Remember the part above where I talk about interesting decisions regarding something as simple as building tracks? Well, that feeds directly into going bankrupt, doesn’t it? Take too many loans and suddenly you have to pay back $10 + Locomotive Level at the end of the turn. Chances are, you won’t have that and you’ll need to figure out a way or you’ll be out of the game.
4) Low luck factor: Apart from pulling the goods cubes out of the bag at the start of the game, there is no luck in this game. Luck, no, but plenty of chaos as you’ll try to figure out what’s the best thing to do at this precise moment and how the other players will mess with your plan. Thought you’d grab that nice green cube for a 5 Track point delivery? Wait? What do you mean the other player grabbed it first for a measly 2 Track Points, giving 1 to someone else? Yup, be prepared for the chaos of others.
5) The maps: There are currently on the ‘geek some 90-odd map packs for Steam/Age of Steam, with most pack containing at least 2 maps, if not more. That means there’s probably something more along the lines of over 150 maps for this game, coming from companies such as Mayfair Games, Bezier Games, AoS Team, and others. 150! Sure, not all map packs are great, but there’s some really, really good maps in there that change the rules just a bit and make the experience almost a brand new game. I highly recommend checking out the map packs from Bezier Games and Mayfair Games, as they both have a habit of bringing some amazing maps to the table. The wide selection of maps also means that you can play Steam with anywhere from 2 to 6 players, depending on the map.
There is a little bit of a black sheep in the wonderful Steam family however, and that is Steam Baron. This was Wallace’s attempt to bring a stock market into Steam, in a similar way as the 18XX family and, at least according to most Steam fans, was a giant failure. The two ideas didn’t fully gel and the idea failed to grab peoples attention. I’ve only had the chance to play with the expansion once and, while I didn’t want to flip the table or burn it, it didn’t really catch my fancy. I’ll have to try it again someday to see if it was just a case of bad first impression, but the odds of this happening are fairly low.

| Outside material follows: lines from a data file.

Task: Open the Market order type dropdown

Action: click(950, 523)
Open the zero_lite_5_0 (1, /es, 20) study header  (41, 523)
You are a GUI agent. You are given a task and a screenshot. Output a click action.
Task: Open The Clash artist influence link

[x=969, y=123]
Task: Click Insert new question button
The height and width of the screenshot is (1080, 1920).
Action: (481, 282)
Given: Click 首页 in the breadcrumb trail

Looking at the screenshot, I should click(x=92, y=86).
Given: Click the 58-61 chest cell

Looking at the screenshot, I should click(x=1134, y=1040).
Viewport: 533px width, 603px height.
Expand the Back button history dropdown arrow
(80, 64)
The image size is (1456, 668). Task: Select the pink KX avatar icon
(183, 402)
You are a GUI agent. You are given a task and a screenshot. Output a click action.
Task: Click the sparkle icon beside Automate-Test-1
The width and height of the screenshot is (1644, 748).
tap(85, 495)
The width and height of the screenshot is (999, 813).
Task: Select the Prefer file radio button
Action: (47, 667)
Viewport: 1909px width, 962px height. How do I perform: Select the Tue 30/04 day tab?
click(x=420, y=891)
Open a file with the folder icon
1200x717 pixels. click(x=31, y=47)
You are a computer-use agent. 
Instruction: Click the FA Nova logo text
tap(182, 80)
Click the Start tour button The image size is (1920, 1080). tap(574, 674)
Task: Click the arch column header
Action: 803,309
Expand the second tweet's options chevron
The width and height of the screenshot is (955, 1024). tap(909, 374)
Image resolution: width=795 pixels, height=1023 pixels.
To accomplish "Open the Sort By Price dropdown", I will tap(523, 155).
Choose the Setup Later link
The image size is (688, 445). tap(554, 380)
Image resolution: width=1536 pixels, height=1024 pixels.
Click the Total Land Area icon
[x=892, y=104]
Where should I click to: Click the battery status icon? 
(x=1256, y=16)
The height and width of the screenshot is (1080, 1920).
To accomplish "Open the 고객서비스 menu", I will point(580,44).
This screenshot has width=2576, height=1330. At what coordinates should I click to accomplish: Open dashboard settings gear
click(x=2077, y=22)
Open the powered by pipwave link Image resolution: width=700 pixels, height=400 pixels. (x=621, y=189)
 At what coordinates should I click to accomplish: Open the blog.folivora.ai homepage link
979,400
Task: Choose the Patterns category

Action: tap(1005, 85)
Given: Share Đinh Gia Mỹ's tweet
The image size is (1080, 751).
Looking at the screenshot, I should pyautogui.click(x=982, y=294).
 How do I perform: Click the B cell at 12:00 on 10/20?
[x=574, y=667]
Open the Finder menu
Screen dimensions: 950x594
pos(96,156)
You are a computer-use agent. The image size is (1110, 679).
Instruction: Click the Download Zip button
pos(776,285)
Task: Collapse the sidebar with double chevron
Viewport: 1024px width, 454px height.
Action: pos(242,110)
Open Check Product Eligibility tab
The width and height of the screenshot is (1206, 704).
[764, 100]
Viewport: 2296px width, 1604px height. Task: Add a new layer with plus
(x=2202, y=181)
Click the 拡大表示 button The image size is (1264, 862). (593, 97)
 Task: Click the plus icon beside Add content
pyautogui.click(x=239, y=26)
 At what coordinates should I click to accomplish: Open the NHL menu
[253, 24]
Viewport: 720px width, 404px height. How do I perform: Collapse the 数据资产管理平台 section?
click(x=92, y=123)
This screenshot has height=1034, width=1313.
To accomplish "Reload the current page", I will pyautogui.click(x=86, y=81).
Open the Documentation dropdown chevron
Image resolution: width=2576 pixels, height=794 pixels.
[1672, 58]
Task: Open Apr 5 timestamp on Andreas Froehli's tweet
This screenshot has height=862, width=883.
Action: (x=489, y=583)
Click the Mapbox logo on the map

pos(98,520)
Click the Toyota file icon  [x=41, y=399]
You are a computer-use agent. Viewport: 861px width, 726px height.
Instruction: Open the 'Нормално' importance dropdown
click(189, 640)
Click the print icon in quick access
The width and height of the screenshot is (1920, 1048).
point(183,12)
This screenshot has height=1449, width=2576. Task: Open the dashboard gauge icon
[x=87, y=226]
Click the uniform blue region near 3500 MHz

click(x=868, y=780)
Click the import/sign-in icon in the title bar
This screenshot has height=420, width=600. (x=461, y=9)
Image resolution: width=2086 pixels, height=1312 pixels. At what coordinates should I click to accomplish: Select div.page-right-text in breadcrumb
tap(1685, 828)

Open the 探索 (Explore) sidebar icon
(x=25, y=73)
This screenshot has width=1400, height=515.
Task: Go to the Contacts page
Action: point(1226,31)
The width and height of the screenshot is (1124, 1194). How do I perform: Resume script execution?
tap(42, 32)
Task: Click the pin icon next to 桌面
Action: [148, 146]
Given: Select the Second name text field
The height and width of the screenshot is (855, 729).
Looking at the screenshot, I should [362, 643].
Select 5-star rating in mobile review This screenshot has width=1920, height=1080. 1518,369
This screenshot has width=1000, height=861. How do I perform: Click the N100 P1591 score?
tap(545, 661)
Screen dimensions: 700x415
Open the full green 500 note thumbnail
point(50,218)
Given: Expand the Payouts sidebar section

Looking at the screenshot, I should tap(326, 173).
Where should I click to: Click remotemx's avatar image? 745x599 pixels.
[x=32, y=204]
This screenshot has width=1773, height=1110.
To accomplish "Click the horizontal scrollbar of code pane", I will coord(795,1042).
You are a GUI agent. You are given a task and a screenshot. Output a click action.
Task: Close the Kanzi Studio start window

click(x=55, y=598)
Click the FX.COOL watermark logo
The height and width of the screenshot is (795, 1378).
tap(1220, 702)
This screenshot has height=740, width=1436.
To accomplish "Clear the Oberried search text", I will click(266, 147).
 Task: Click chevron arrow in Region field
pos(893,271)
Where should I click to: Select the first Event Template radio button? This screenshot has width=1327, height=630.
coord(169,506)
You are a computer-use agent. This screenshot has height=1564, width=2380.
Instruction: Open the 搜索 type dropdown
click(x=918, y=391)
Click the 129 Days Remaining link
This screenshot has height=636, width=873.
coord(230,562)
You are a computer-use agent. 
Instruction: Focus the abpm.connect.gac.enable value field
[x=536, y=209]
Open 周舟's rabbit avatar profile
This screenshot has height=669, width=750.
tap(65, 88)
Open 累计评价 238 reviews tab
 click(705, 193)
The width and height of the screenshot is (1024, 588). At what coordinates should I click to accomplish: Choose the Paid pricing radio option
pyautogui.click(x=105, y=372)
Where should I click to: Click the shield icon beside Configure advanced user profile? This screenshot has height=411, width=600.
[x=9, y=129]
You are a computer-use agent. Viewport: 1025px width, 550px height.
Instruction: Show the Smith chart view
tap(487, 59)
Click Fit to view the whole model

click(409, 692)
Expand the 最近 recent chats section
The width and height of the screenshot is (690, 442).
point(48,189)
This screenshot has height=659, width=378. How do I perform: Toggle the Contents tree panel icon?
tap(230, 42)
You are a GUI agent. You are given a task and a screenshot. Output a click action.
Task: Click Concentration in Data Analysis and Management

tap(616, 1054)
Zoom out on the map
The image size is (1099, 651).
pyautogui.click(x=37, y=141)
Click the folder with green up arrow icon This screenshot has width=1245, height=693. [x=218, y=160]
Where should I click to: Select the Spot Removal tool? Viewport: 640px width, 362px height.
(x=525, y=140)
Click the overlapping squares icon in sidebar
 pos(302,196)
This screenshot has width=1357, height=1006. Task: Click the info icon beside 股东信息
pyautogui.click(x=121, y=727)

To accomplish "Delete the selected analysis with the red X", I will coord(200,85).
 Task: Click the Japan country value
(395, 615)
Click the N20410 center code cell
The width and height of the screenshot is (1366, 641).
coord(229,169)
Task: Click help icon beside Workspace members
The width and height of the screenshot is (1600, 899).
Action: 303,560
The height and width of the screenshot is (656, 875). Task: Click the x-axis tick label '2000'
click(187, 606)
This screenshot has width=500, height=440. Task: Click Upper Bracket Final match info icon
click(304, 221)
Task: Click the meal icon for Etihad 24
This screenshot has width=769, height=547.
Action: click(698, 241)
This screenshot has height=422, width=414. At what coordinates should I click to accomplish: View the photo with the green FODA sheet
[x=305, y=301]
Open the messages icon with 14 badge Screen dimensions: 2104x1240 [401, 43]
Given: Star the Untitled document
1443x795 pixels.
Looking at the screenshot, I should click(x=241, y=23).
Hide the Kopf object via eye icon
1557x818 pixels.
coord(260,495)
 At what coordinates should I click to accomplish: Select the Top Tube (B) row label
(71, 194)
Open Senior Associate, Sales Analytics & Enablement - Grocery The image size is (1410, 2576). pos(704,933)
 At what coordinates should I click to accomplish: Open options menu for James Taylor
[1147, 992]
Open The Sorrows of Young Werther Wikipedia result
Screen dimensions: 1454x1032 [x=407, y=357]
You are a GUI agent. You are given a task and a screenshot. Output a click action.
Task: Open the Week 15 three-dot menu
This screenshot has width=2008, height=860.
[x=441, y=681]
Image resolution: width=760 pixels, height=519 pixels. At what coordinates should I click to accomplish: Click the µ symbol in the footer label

In my opinion, Steam (and Age of Steam, of course) belong in any gamer’s top 10 list and it is perhaps one of the most important game of the last 15 years. Sure, it can be a beast to master and it can hurt your brain when you play, but there’s nothing quite as satisfying as winning a game or at least coming close. You know you worked for it and didn’t simply lucked into it. What are you waiting for? Get yourself a copy and let’s play!